Wednesday, November 18, 2015

BAD NEWS




“No one loves the messenger who brings bad news.”


The news is bad.

How do you tell it?

Do you jump right in, bluntly speaking words that will bring tears or utterly crush?

Do you arrange a supportive environment, preface the hard-to-bear news with soft words, serve a meal, perhaps offer a drink-- all preparatory measures designed to delay or soften the blow of hard words?


Do you muse for days, planning a speech, arranging your body to tell the news, while indicating support with your eyes,  your face, you hands?  How do you fix your eyes to share disappointments? How do you pose your face to say I know, I know, I know  as you bring down the hammer? What should your hands do to show I got you.


 Do you write and rewrite the email in your head?  Do you write seven drafts, deleting and starting over, each time striving to achieve the desired effect?

The last time it was my turn to deal the doom, I was physically sick and emotionally distraught for two weeks. I alternatively denied, delayed, and thought about how to dilute the news.
How could I completely avoid this task?

As much as we agonize about the time, the place, and the words, the bad news has to be told.

In the medical world where bad news must be routinely delivered, it is still not easy.  Examples of extensive and complex medical protocols for sharing bad news can be considered here and here and here.

Screenshot grounding data:
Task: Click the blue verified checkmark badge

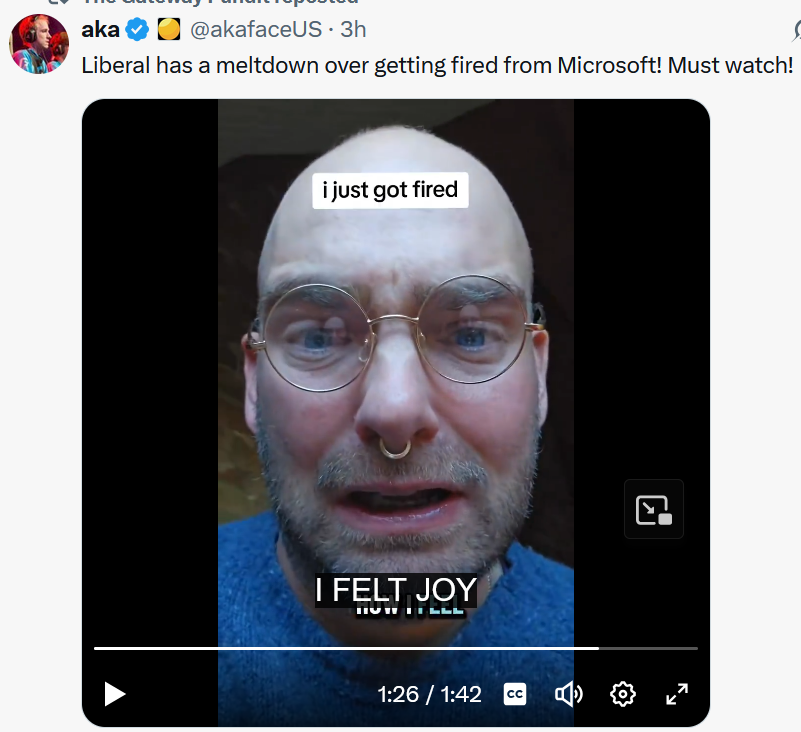Action: pyautogui.click(x=138, y=30)
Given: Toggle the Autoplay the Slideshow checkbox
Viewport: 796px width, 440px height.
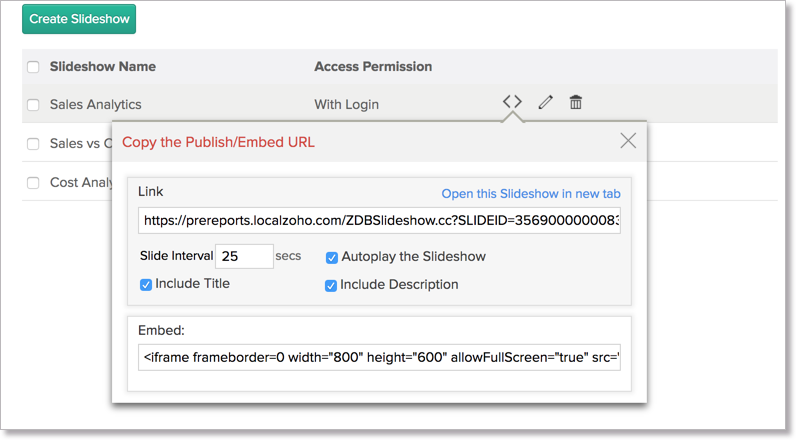Looking at the screenshot, I should 332,257.

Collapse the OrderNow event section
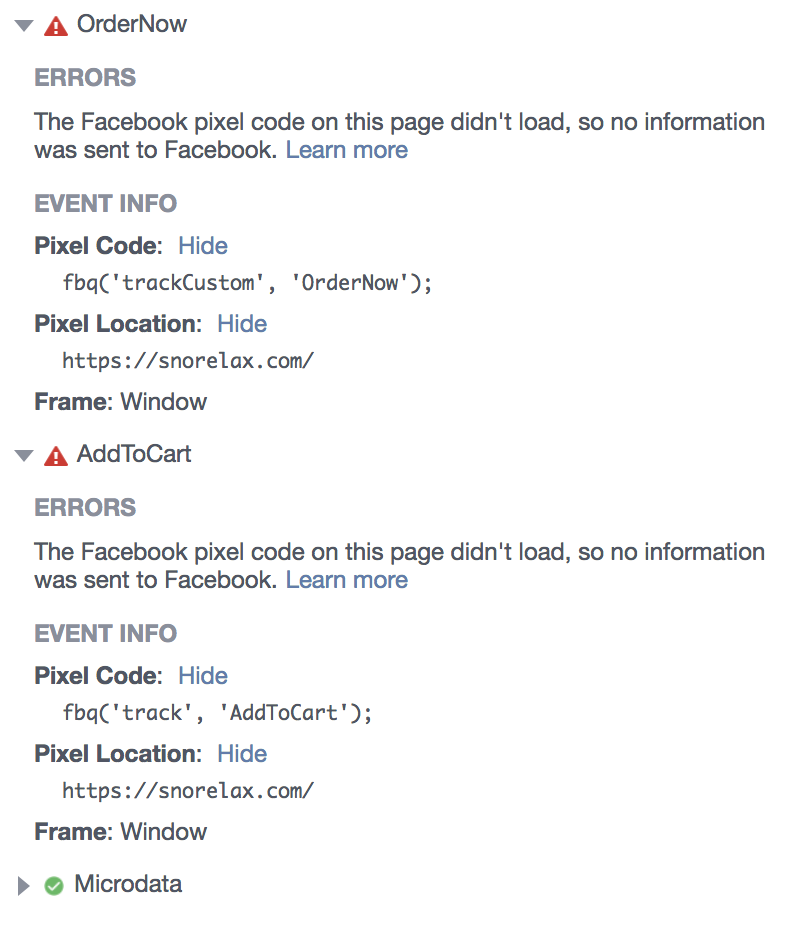pos(24,26)
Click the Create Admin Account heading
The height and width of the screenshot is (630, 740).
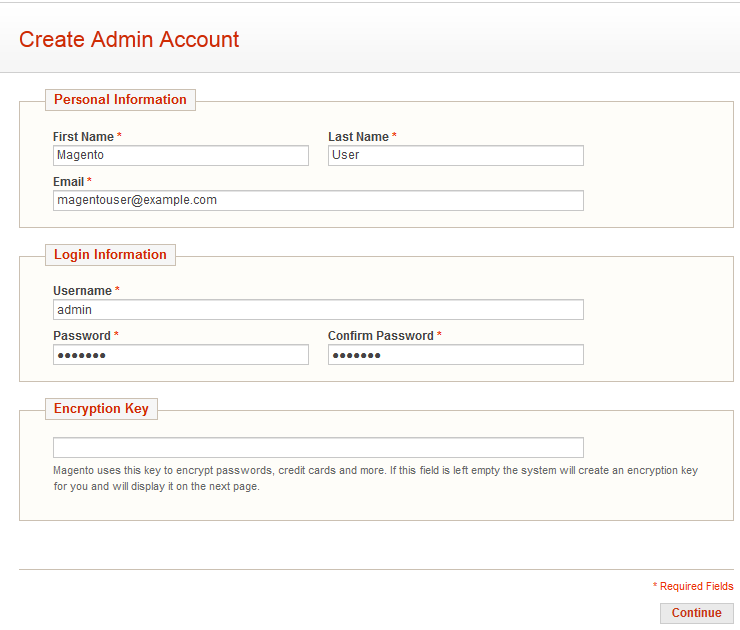(129, 39)
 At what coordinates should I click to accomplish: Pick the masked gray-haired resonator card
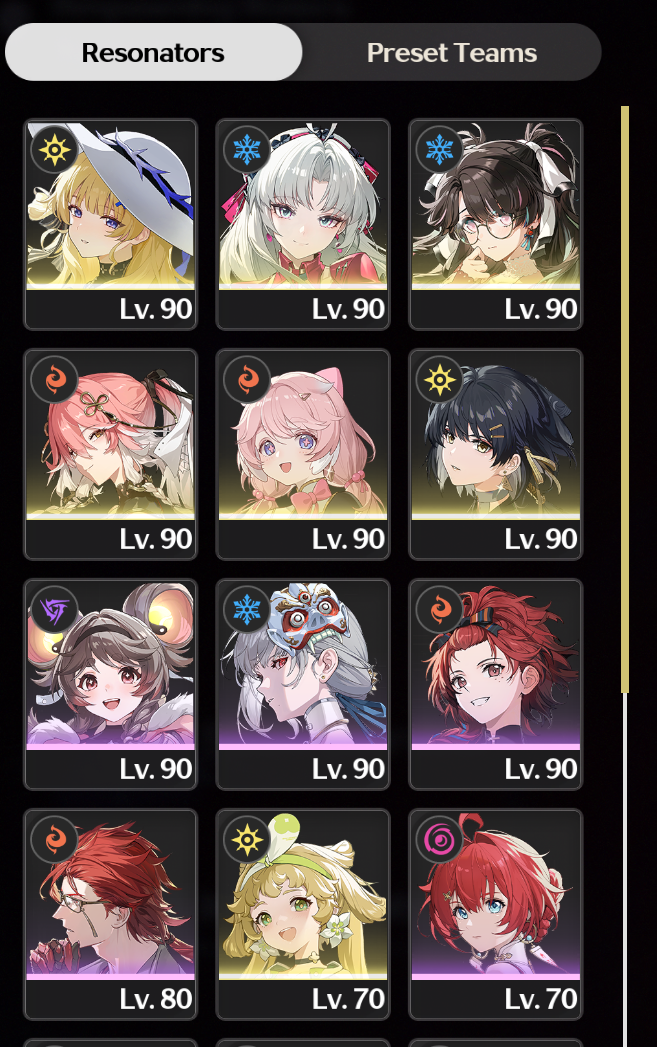pos(303,684)
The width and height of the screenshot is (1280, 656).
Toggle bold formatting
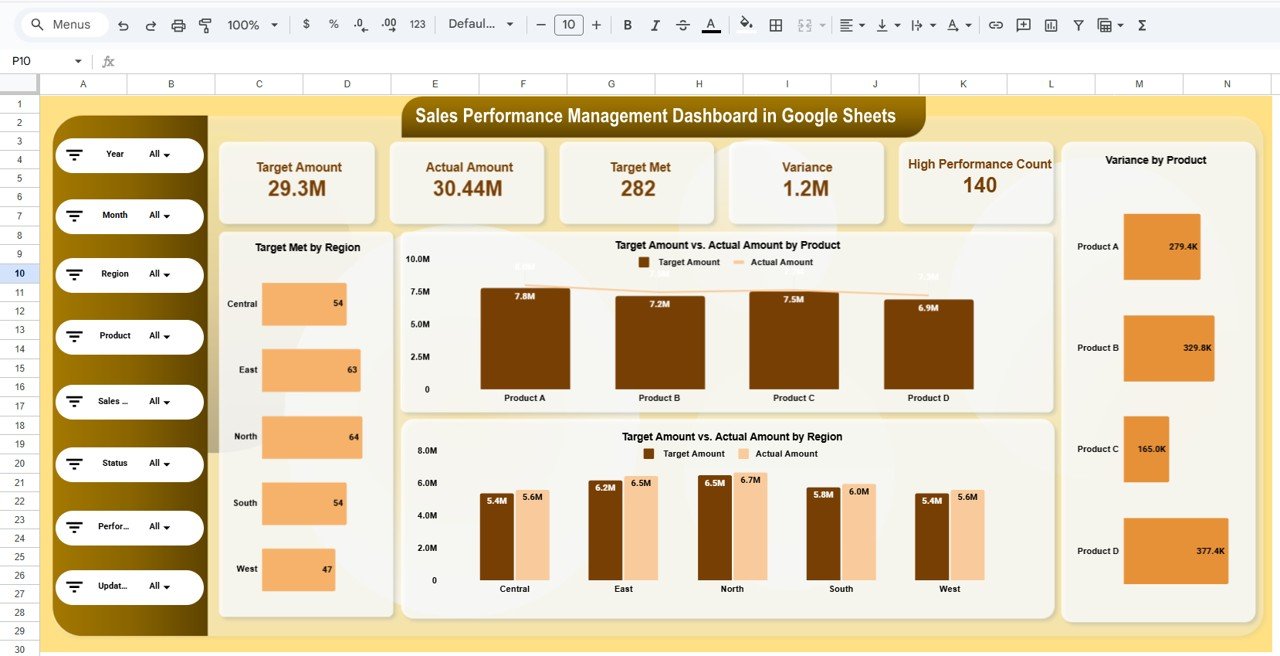coord(627,25)
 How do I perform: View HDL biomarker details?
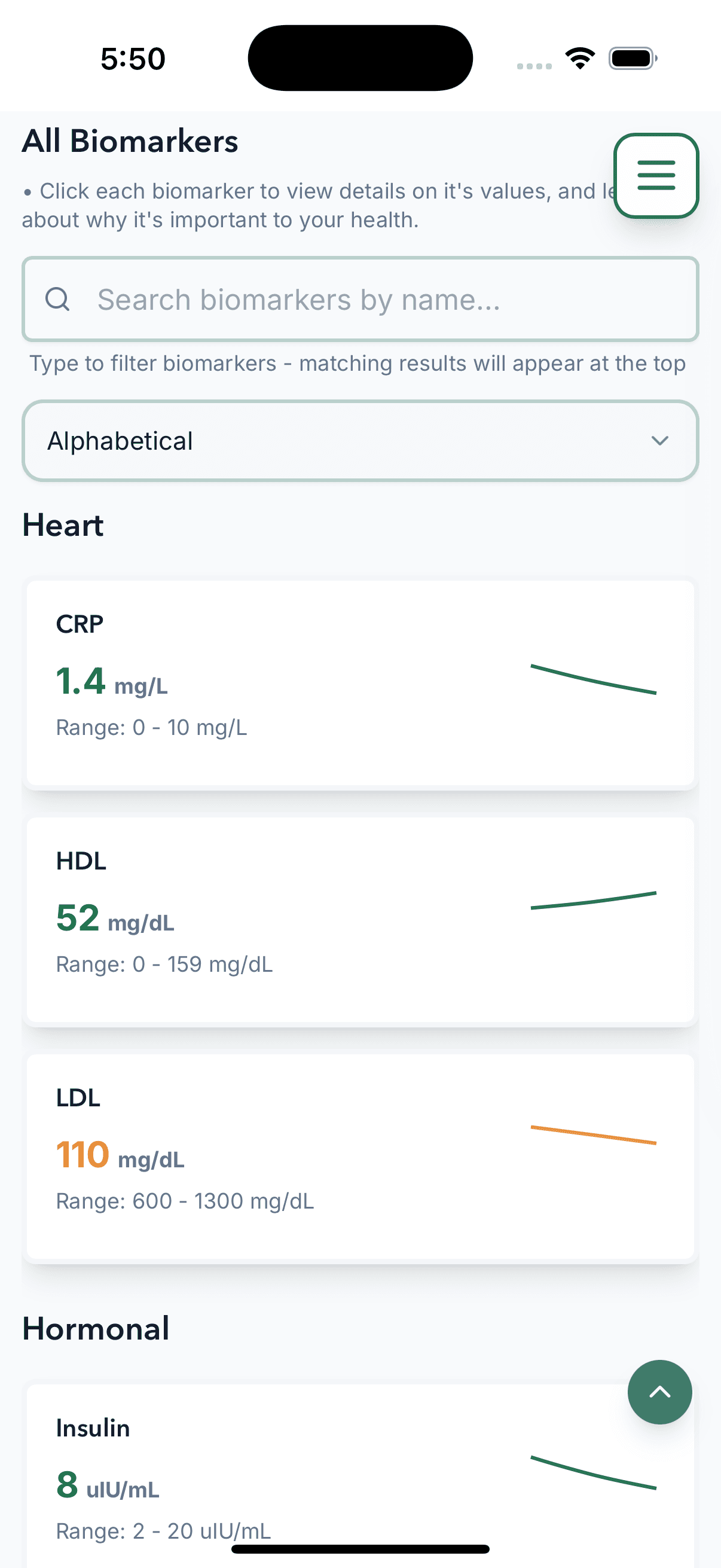click(x=360, y=918)
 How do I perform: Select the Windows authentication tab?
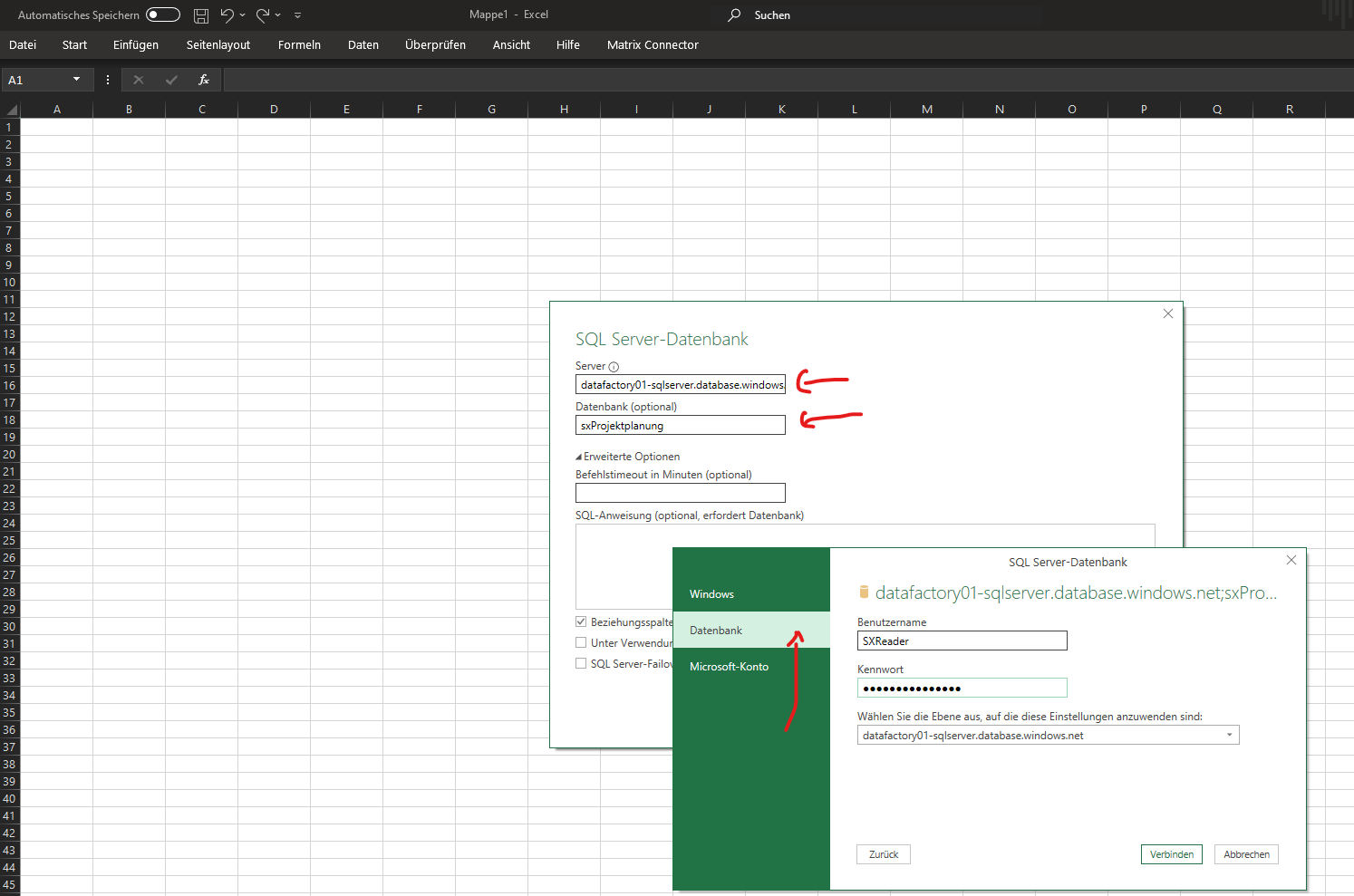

### Exercise
Can you reproduce the post about delivering bad news, starting at "As much as we" and ending at "and here and here."?

### Completed exercise
As much as we agonize about the time, the place, and the words, the bad news has to be told.

In the medical world where bad news must be routinely delivered, it is still not easy.  Examples of extensive and complex medical protocols for sharing bad news can be considered here and here and here.